Let H be a graph consisting from parallel edges $e_1,\cdots ,e_6$ joining two vertices $u_1,u_2$. Clearly, H is the dual graph of planar graph C from Example 1 and $\Gamma \left(H\right)$ coincides with $\Delta \left(C\right)$. Let $T^{\prime }$ be the spanning forest of H such that $E\left(T^{\prime }\right)=\left\{e_6\right\}$. Consider an orientation of H such that $e_i$ has its initial end in $u_i$, $i=1,\cdots ,6$, and mappings ε, ${\epsilon }^{\prime }$ from $E\left(H\right)\setminus E\left(T^{\prime }\right)$ to ${\mathbb{Z}}_5$ that coincide with ι, ${\iota }^{\prime }$, respectively. By applying duality, we can conclude that ψ and ${\psi }^{\prime }$ from Example 1 can be considered as homomorphisms from $\Gamma \left(H\right)$ to ${\mathbb{Z}}_5$ such that $\psi \left(c_{T^{\prime },e}\right)=\epsilon \left(e\right)$ and ${\psi }^{\prime }\left(c_{T^{\prime },e}\right)={\epsilon }^{\prime }\left(e\right)$ for each $e\in E\left(H\right)\setminus E\left(T^{\prime }\right)$. Thus, by Example 1, ${\alpha }_{\Gamma \left(H\right),\psi }={\alpha }_{\Gamma \left(H\right),{\psi }^{\prime }}$, where by Theorem 1, ${\left({\mathbb{Z}}_5\right)}_{\psi }\left[\Gamma \left(H\right)\right]={\left({\mathbb{Z}}_5\right)}_{{\psi }^{\prime }}\left[\Gamma \left(H\right)\right]$.

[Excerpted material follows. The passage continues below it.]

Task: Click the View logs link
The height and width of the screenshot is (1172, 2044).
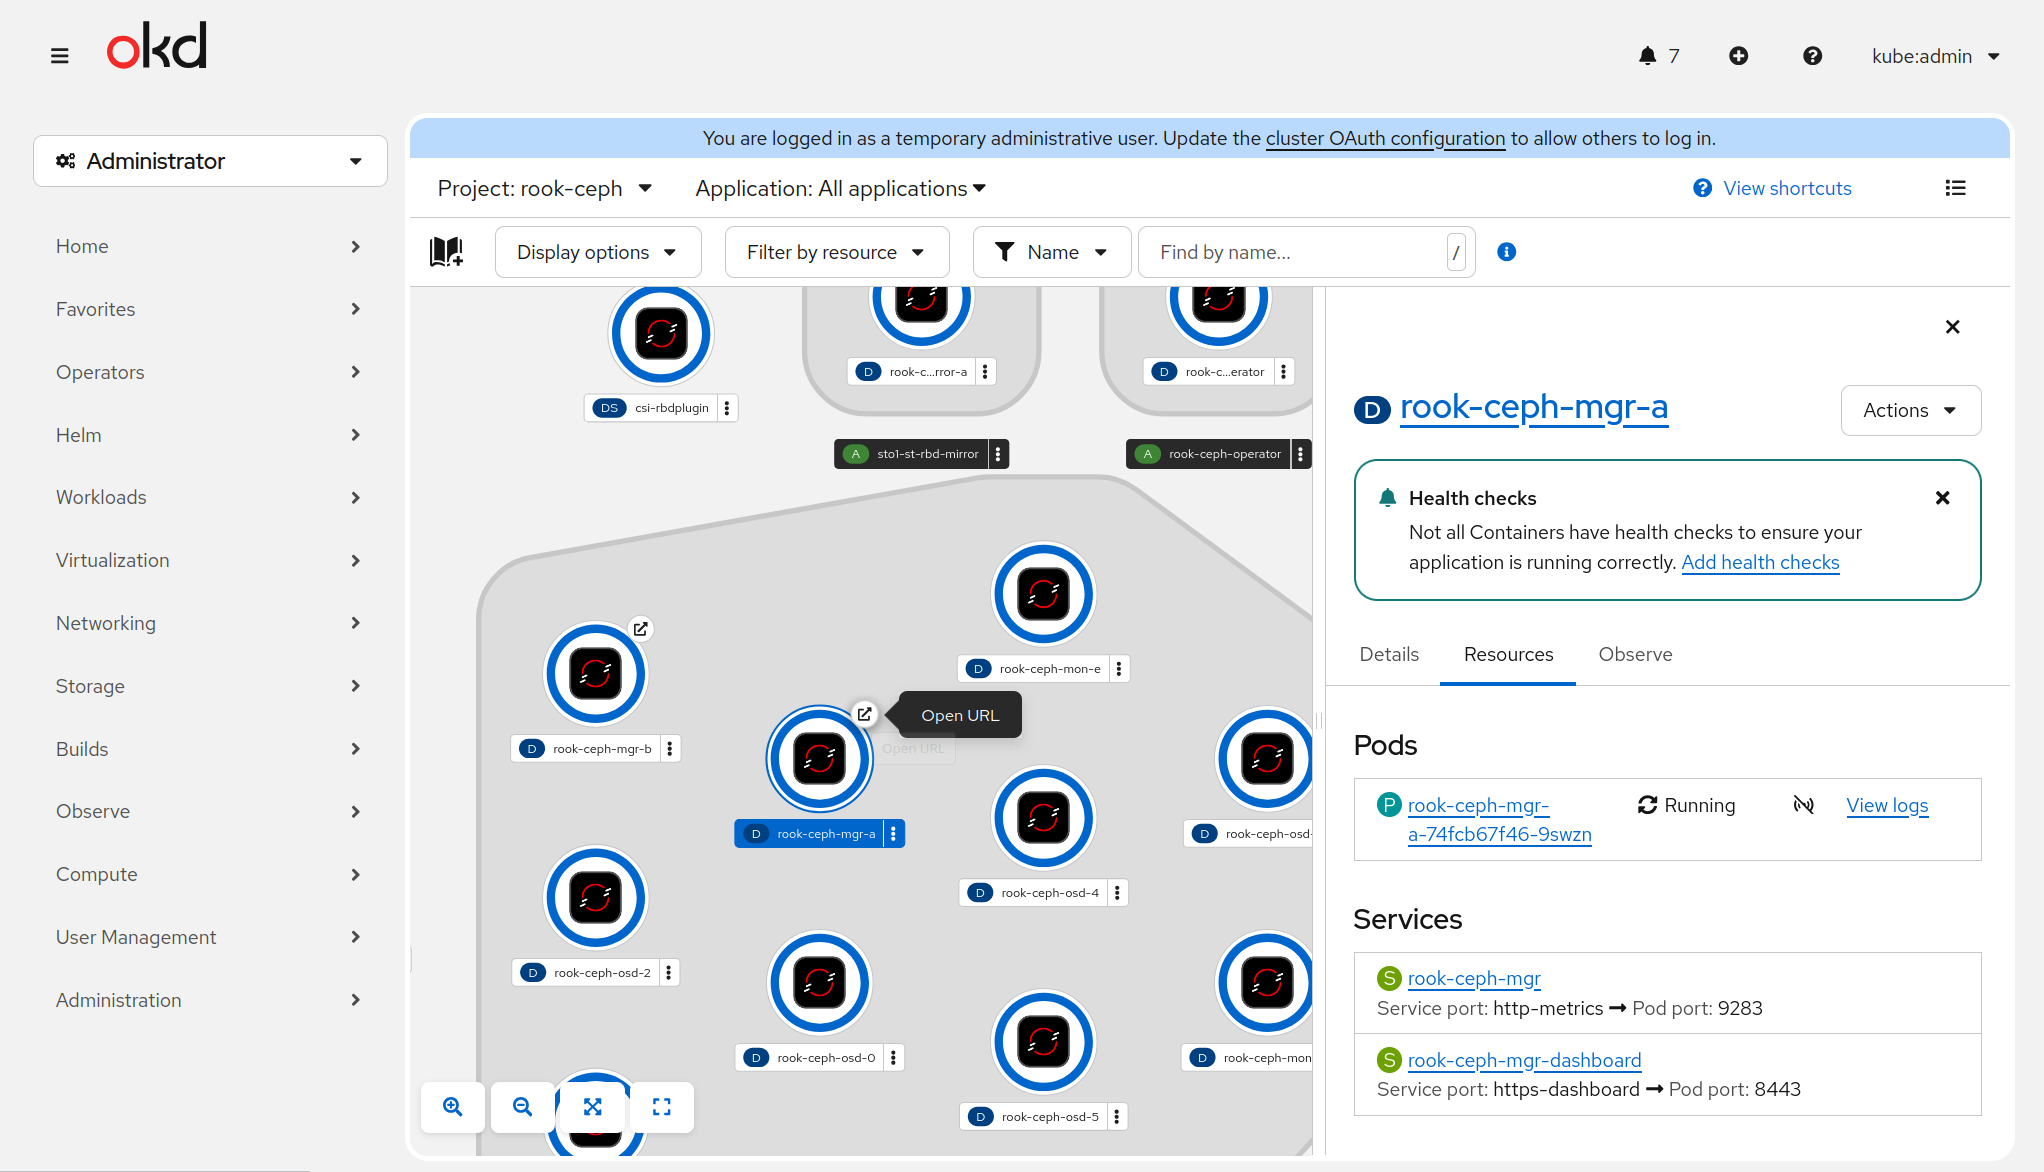Action: pyautogui.click(x=1887, y=805)
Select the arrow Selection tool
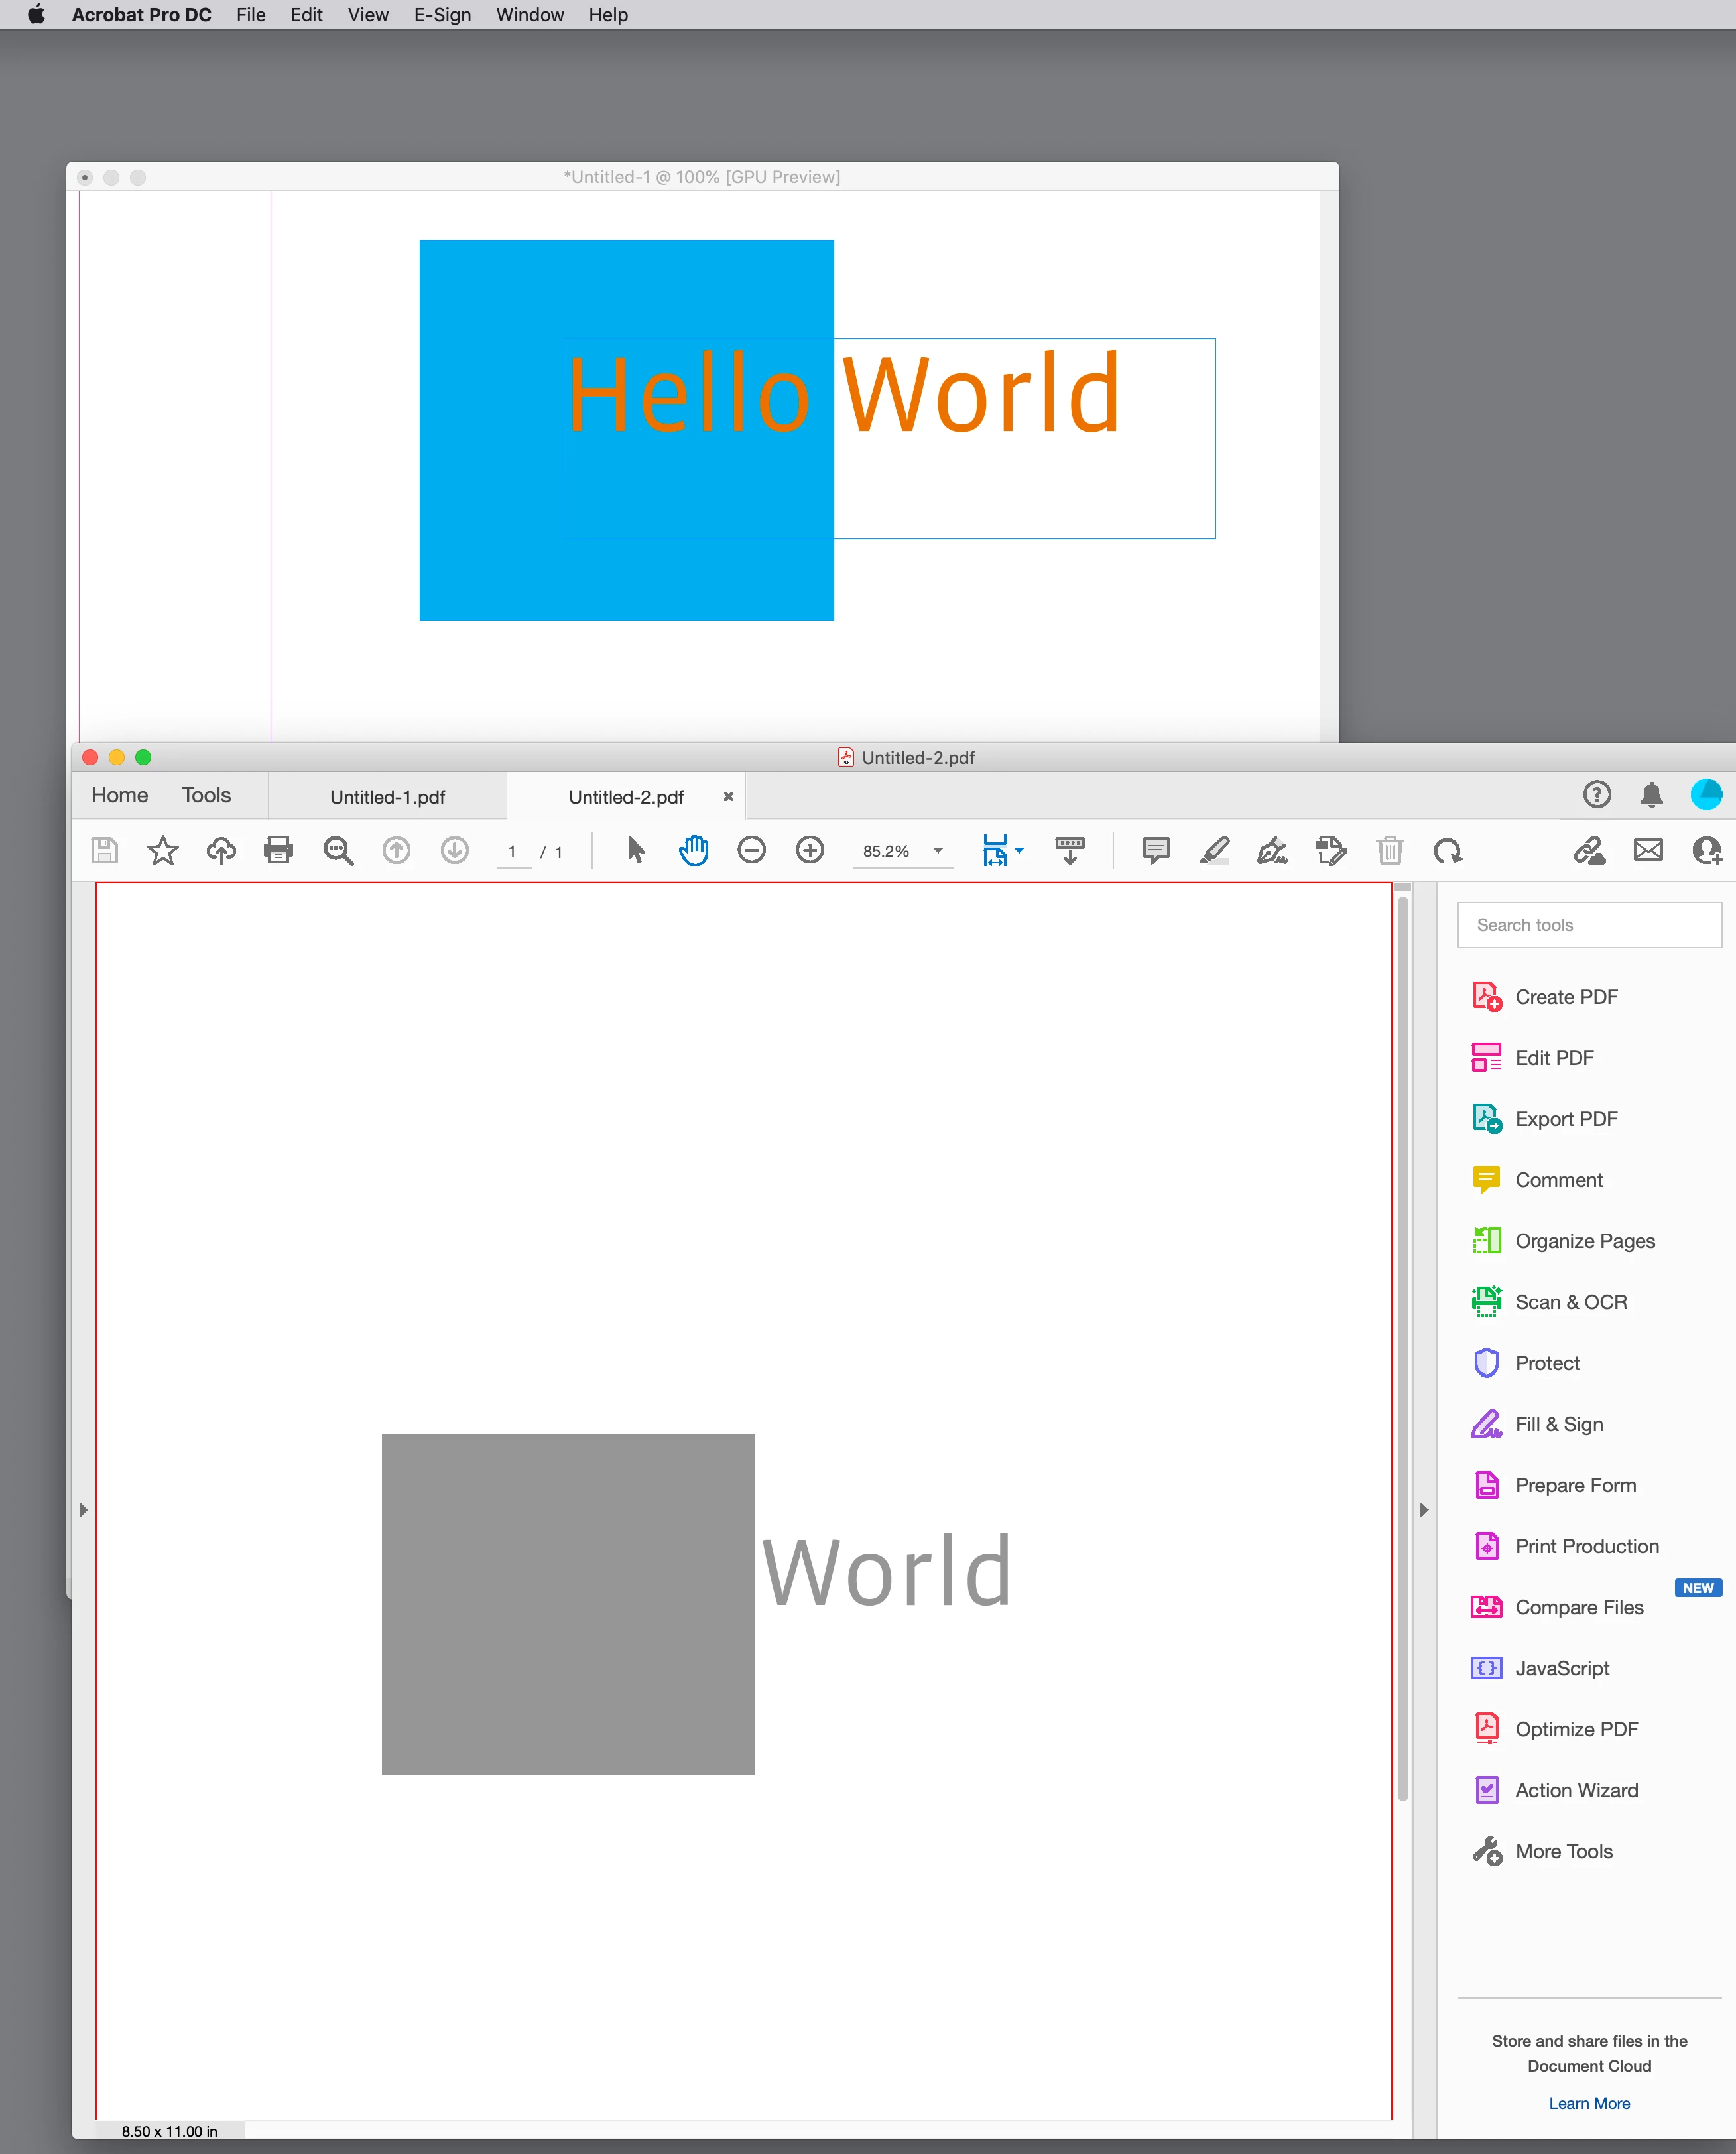The image size is (1736, 2154). point(635,850)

There are possibilities for future research regarding this topic. We can study relations of the assigning polynomials with the Möbius functions, as were studied for characteristic polynomials in [18]. It would be of some interest to study integral variants of $(N,\psi )$-chains and assigning polynomials in a similar way as presented in [3,4] for regular chain groups and characteristic polynomials. Another direction can be the study of dichromatic variants of the chain polynomials that are analogous to the Tutte polynomials (see cf. [10,17]).